**PROBLEM DESCRIPTION**
Repeat only the lines below from the one that contains "This screenshot has" through the final line, exactly. Omit pictures.

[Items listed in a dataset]
*****
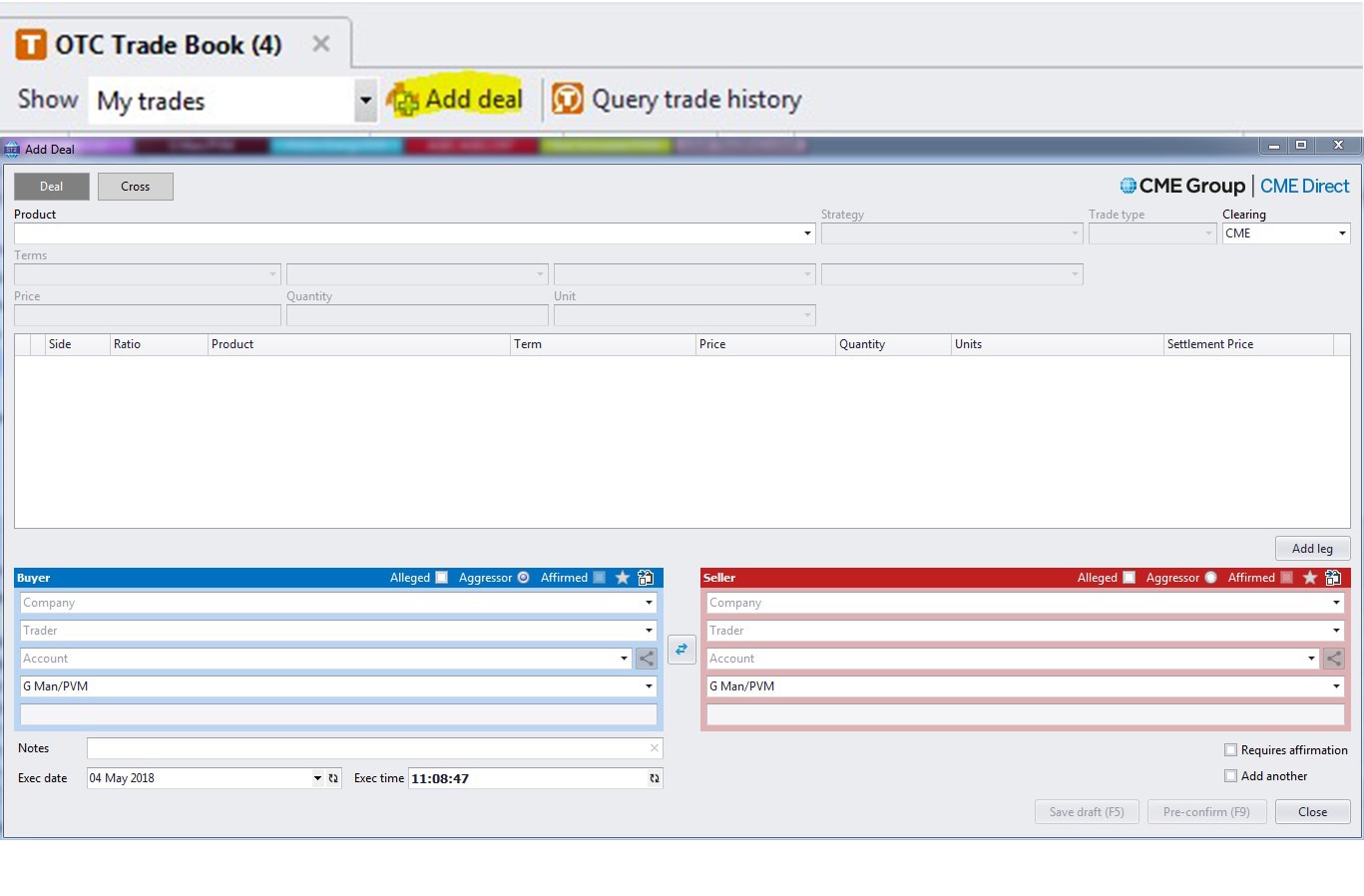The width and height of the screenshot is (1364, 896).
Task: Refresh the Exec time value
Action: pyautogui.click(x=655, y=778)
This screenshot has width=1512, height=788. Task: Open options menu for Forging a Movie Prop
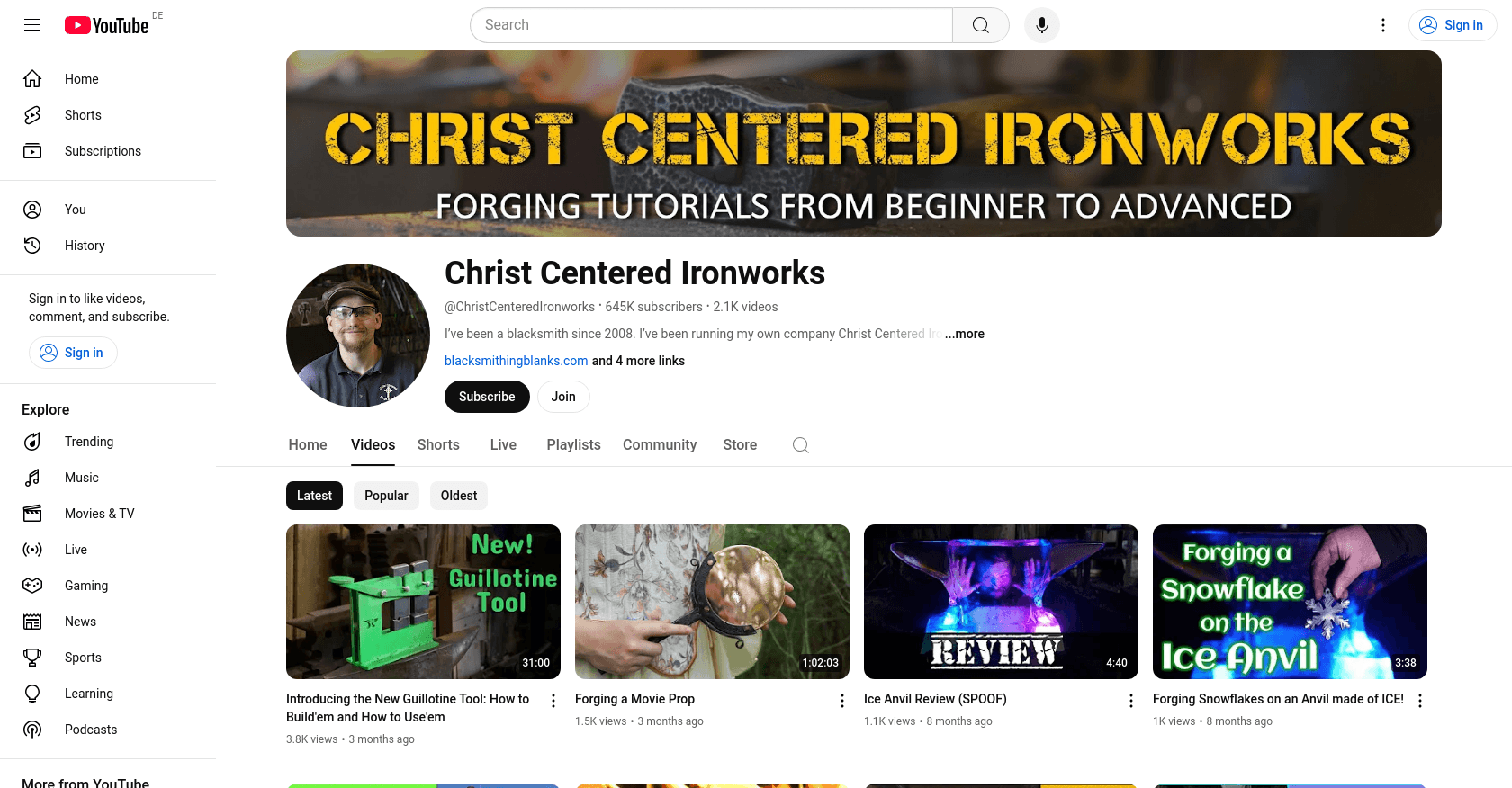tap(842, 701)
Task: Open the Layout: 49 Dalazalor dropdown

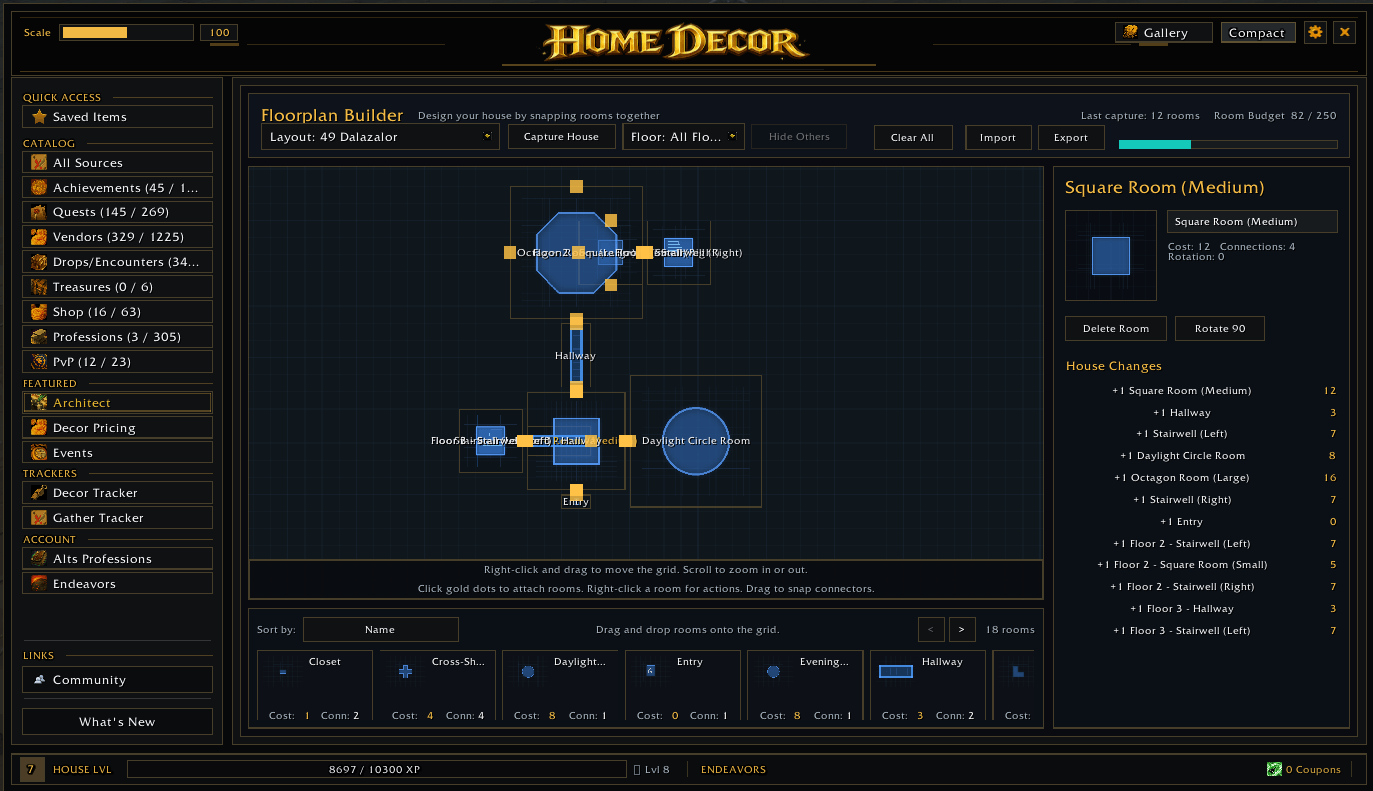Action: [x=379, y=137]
*****
**SOLUTION FOR THIS TASK**
This screenshot has width=1512, height=788. Task: Open options menu for Forging a Movie Prop
tap(842, 701)
Task: Open the Layout: 49 Dalazalor dropdown

Action: [x=379, y=137]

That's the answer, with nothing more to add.